┌────────

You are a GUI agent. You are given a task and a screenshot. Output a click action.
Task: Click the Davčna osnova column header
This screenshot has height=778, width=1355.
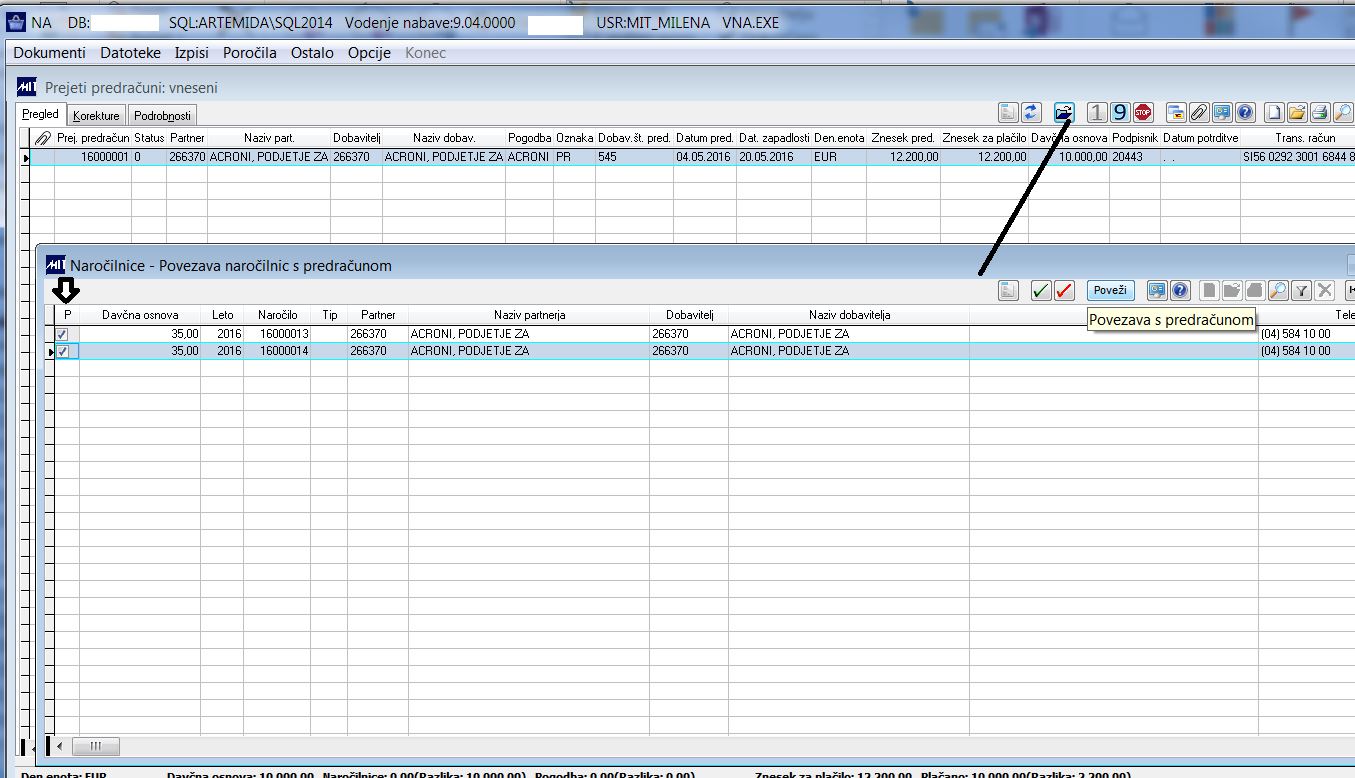[x=140, y=315]
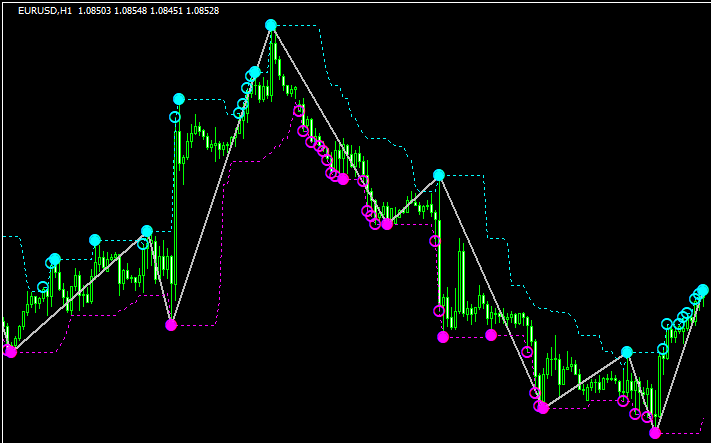Select the magenta filled dot at far left edge
711x443 pixels.
point(11,351)
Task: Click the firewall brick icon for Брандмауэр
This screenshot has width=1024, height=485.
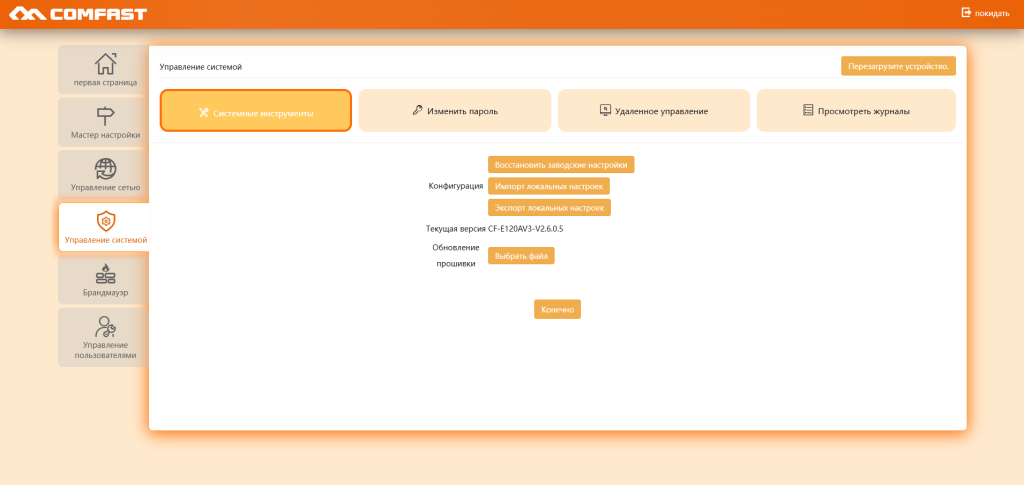Action: click(x=105, y=274)
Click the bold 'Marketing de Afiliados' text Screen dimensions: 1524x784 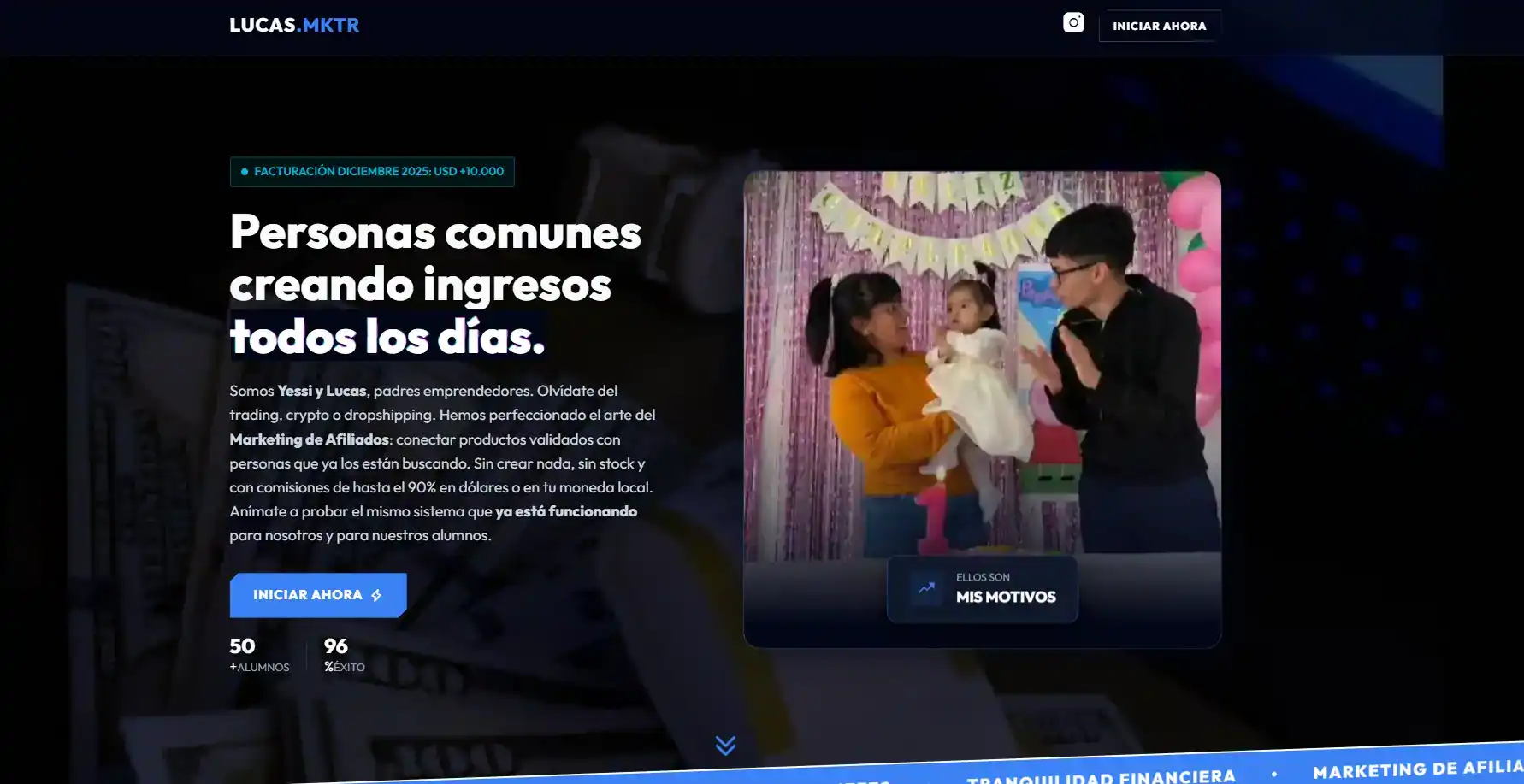click(309, 439)
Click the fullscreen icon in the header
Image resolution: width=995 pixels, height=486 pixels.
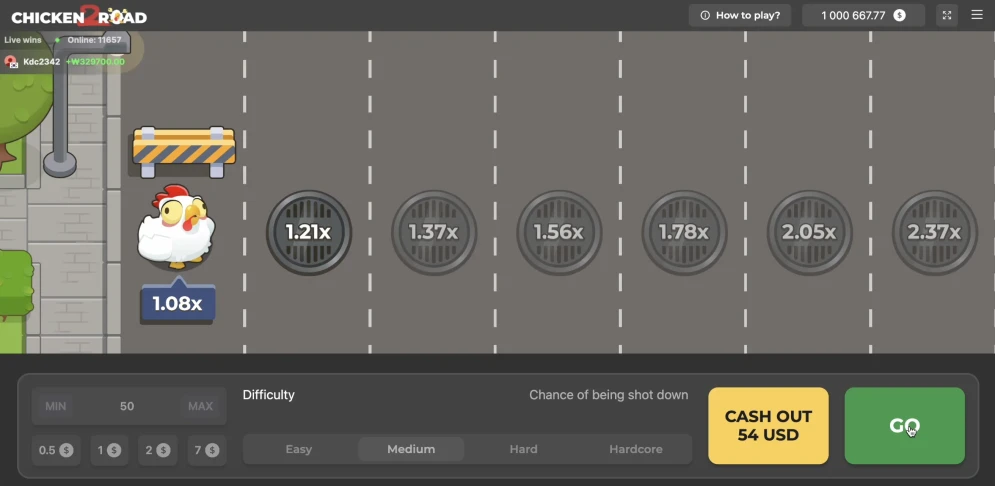pos(948,15)
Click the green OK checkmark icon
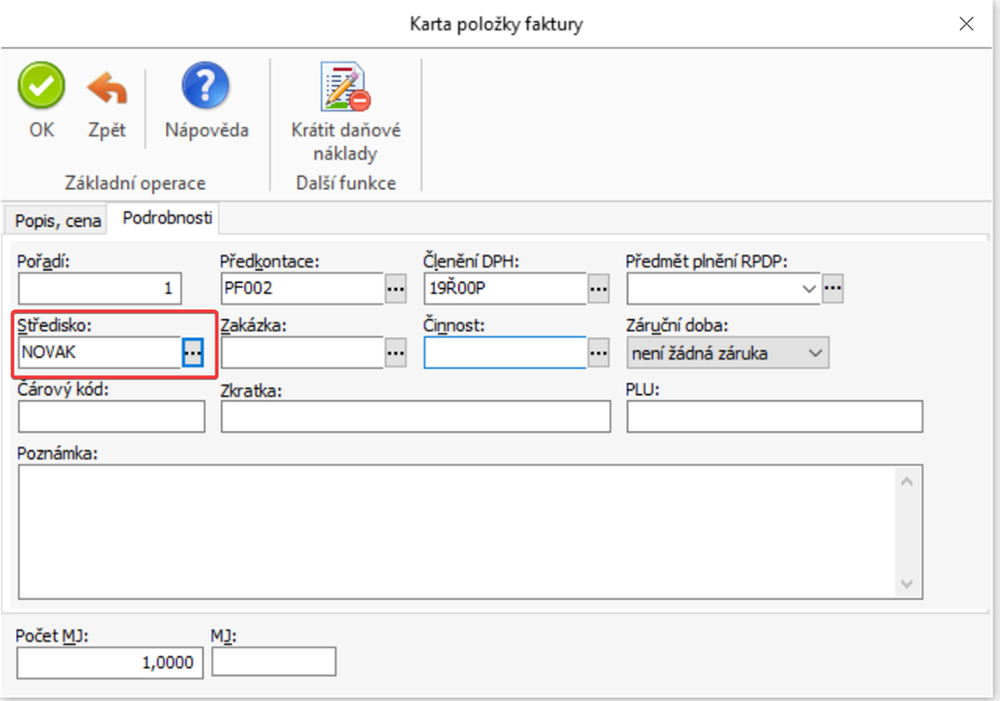The height and width of the screenshot is (701, 1000). pyautogui.click(x=41, y=88)
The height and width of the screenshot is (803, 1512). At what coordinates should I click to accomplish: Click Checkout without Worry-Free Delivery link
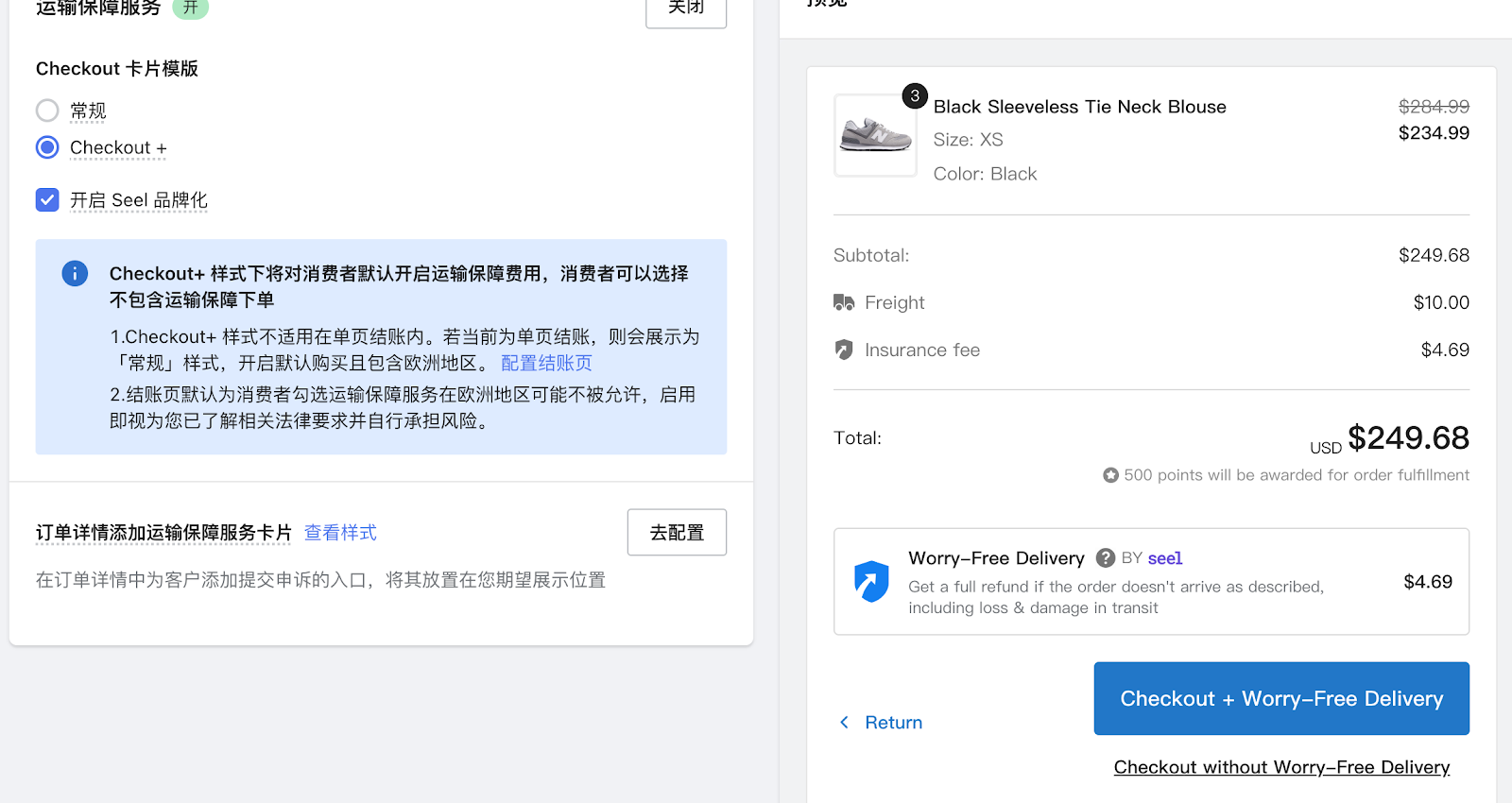click(1280, 767)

└────────

> [STATED PROBLEM]:
Copy the rows word for word, starting at the line that contains "Click the fullscreen icon in the header" and ending at the last line of the rows. Leave the pictures out of your copy.

> [FULL SOLUTION]:
Click the fullscreen icon in the header
Image resolution: width=995 pixels, height=486 pixels.
pos(948,15)
Click the green OK checkmark icon
The height and width of the screenshot is (701, 1000). pyautogui.click(x=41, y=88)
The height and width of the screenshot is (803, 1512). At what coordinates should I click to accomplish: Click Checkout without Worry-Free Delivery link
click(1280, 767)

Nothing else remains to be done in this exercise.